Quand elle sonne à la porte de l’appartement, personne ne lui répond. Elle attend devant l’immeuble, assise sur la marche de l’entrée. Une voiture s’arrête et Simone en descend, escortée par deux hommes. Elle porte une robe noire moulante, un petit chapeau qu’elle a épinglé dans son chignon et une voilette. Elle a même mis d’affreux gants en satin, qui font des plis sur ses poignets ridés. Elle n’a pas peur du ridicule dans cet accoutrement. Elle joue à la veuve éplorée.
Ils entrent dans l’appartement. Un serveur dispose sur la table des petits-fours sur lesquels les invités se jettent. Simone pose sa main sur les mains qui se posent sur elle. Elle se répand en sanglots incontrôlables, hurle le nom de Kader. Elle gémit dans les bras de vieux types que le deuil et l’alcool ont rendus un peu lubriques.
Elle a fermé les volets et la chaleur est étouffante. Adèle étend sa veste sur le vieux fauteuil noir et remarque que les étagères ont été vidées. Les disques de son père ont disparu et on sent encore l’odeur sucrée du dépoussiérant avec lequel Simone a astiqué les planches. L’appartement tout entier paraît plus propre que d’habitude. Comme si sa mère avait passé la matinée à récurer les sols, à frotter les bords des cadres de photos.
Adèle ne parle à personne. Certains invités essaient d’attirer son attention. Ils parlent fort en espérant qu’elle se joigne à la conversation. Ils ont l’air de s’ennuyer à mourir, de s’être déjà tout dit et s’imaginent sans doute qu’elle pourra les distraire.

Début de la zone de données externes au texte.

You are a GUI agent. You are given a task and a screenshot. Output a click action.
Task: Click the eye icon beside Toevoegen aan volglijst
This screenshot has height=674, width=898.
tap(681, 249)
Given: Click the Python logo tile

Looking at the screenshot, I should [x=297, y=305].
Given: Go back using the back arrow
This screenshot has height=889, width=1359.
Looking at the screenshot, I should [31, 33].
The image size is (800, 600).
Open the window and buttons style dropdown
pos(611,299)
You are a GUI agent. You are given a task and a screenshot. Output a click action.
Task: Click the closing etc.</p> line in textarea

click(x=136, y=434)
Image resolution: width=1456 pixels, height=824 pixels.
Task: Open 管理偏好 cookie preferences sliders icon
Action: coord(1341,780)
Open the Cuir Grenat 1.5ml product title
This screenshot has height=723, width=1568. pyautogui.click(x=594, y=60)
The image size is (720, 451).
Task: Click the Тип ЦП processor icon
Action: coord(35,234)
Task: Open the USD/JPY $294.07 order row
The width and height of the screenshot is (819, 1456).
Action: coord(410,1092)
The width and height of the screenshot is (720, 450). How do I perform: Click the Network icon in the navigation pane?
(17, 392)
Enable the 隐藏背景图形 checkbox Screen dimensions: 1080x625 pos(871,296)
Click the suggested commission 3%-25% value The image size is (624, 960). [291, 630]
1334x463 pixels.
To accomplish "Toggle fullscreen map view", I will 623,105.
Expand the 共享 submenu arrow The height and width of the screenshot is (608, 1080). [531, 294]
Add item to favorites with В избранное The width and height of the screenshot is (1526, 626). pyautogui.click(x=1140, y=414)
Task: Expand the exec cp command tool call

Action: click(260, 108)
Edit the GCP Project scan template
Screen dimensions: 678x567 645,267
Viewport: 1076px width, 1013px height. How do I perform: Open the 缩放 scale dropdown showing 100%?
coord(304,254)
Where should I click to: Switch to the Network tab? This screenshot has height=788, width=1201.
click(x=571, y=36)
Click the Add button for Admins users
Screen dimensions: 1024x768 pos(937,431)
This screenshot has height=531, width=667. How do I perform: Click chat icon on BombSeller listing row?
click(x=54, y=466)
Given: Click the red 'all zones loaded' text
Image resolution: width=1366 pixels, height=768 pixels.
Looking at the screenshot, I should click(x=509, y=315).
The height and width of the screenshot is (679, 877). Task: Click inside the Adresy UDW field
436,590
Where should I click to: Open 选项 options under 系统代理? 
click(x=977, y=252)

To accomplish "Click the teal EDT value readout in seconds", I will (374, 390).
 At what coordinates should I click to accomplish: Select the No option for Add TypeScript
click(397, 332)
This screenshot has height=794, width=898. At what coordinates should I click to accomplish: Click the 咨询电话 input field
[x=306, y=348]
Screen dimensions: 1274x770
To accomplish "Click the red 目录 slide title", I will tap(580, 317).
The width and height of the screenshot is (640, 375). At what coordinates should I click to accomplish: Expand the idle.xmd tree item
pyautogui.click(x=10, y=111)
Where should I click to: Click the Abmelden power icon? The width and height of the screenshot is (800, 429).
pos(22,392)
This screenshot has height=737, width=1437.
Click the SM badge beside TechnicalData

Leurs visages ridés, le bruit que font leurs mâchoires usées lui inspirent une profonde répulsion. Elle a envie de se boucher les oreilles et de fermer les yeux, comme une enfant qui boude.
Le voisin du huitième la fixe. Il a l’œil visqueux. On pourrait presque croire qu’une larme pend à sa paupière. Lui, le voisin si obèse qu’Adèle avait eu du mal à trouver son sexe sous les plis de son ventre. Son sexe, transpirant sous la graisse, brûlant du frottement de ses cuisses énormes. Elle montait chez lui, l’après-midi après le lycée. Il avait un salon et deux chambres. Un grand balcon, sur lequel il avait installé une table et des chaises. Et une vue à couper le souffle. Il s’asseyait à la table de la cuisine, le pantalon sur les chevilles et elle, elle regardait la mer. « Tu vois, les côtes de l’Angleterre ? On pourrait presque les toucher. » L’horizon était plat. Évident.